An Author Returns To His Craft In ‘The War and Peace of Tim O’Brien’

There is a moment early in “The War and Peace of Tim O’Brien” in which the titular author mailgns being known as a “war writer.” He doesn’t want to be remembered only for the moment in his life he most despises – the Vietnam War, the focus of his many books, including “The Things They Carried” and National Book Award winner “Going After Cacciato.” Aaron Matthews’ new documentary focuses far more on the writer than the war, as he attempts to craft his final book after nearly two decades away from his writing desk. 

The father of two teenage boys, an underlying theme of “The War and Peace of Tim O’Brien” is that time is running out – and there are still words to be written and questions to be answered. There are still far too many wars being fought. In a particularly telling home video captured by his wife Meredith, the author is cleaning the kitchen floor at three o’clock in the morning – the writing is going badly, and he is thinking out loud about the idea that combat should not even be sanitized by the word “war,” but instead what it is: “killing people.” 

“The Things They Carried” is a modern classic, selling six million copies and named by the Library of Congress as one of the most influential books in American history. Too often with biographies of the men and women who create classics, we get stodgy facts and speculation about their processes, their inspirations, their lives. Matthews gives us a modern telling of a writer’s life – the struggle, the detail and the questions that fuel a writer to pick up a pen again after 20 years. 

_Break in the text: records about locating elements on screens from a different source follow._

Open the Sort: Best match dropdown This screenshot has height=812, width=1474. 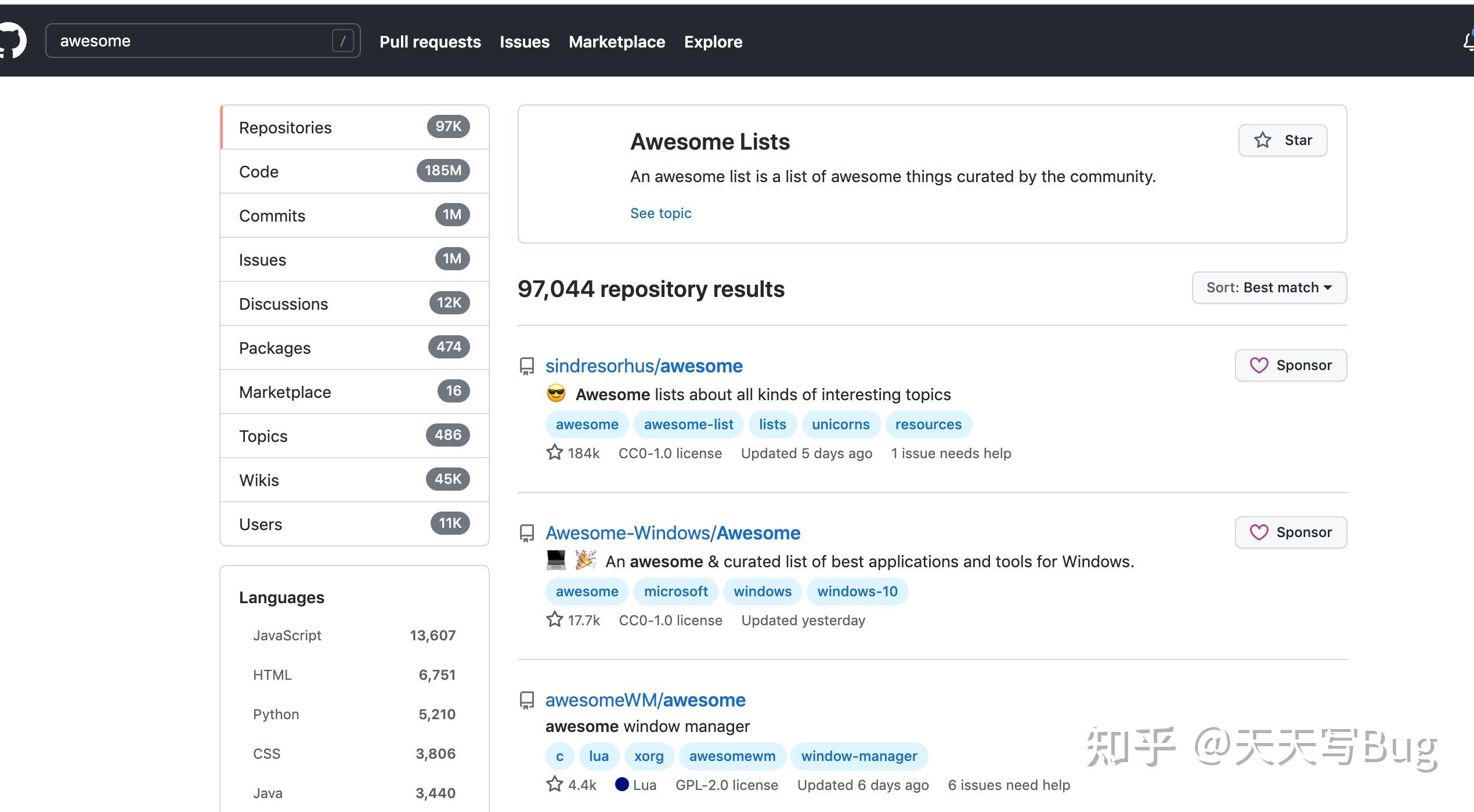pyautogui.click(x=1269, y=288)
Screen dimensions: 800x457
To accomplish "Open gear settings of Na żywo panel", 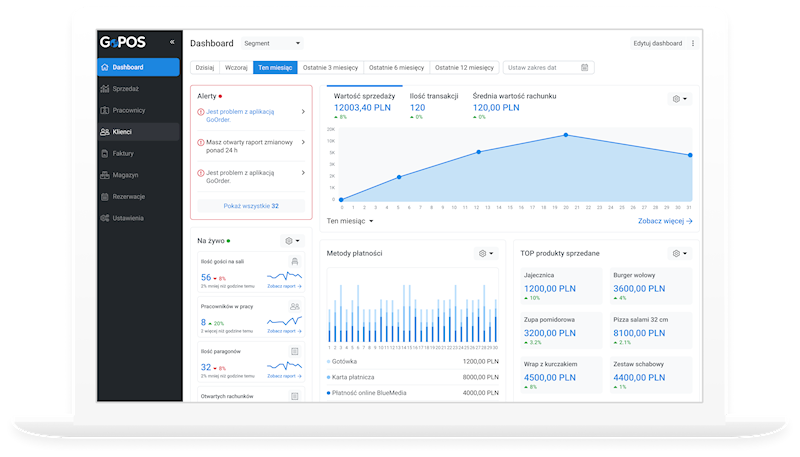I will [292, 241].
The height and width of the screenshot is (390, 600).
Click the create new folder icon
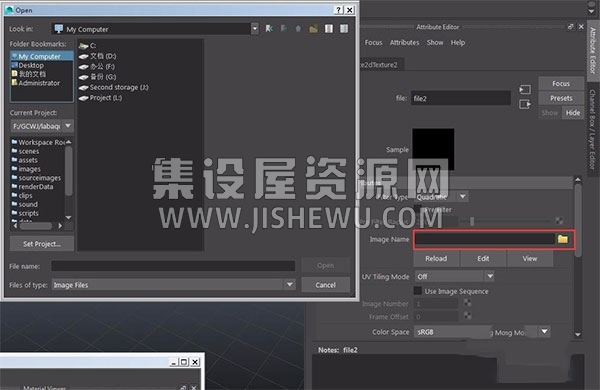click(313, 29)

“It’s never about what happened, but about what could’ve happened,” O’Brien says of fiction writing. Matthews presents us with what’s happening in the present: a blend of home life, the lecture circuit and the clacking keys in an office. He and O’Brien paint the portrait of a life, and a growing awareness of mortality – and morality.

It is quickly clear why Matthews thought he would make a compelling and worthy documentary subject. He wants to be remembered as “a preacher for peace,” smoking cigarettes and wearing college caps and t-shirts with photos or phrases like “Make Coffee Not War.”

“Witnessing an artist and father at home, I saw that he is a dogged truth teller, an inveterate scab picker, an eloquent confessor,” Matthews said. “I saw how his rigorous soul searching prodded me to examine my own self. And I saw how O’Brien could shed light on the wars we all fight.” O’Brien shows this in his work with veterans, writing students, his sons and wife. But he is especially honest about his own inner war, from combat to creating. He admits feeling misunderstood as an author – his writing was always meant to deter war, not to advocate for it.

My dad is around O’Brien’s age; he spent more than 40 years as a reporter – a retired “newspaperman,” he calls himself, a staunch opponent of the word “journalist.” He also had children later in life, and I try to imagine myself in the shoes of Tad and Timmy O’Brien – if a camera came into my house to observe my dad and his life in his natural habitat, I would feel proud. Not just of what my dad wrote, but who he is. And as much as O’Brien’s latest book “Dad’s Maybe Book” is a letter to his sons, so too is this film.

“The War and Peace of Tim O’Brien” is available on VOD beginning March 2.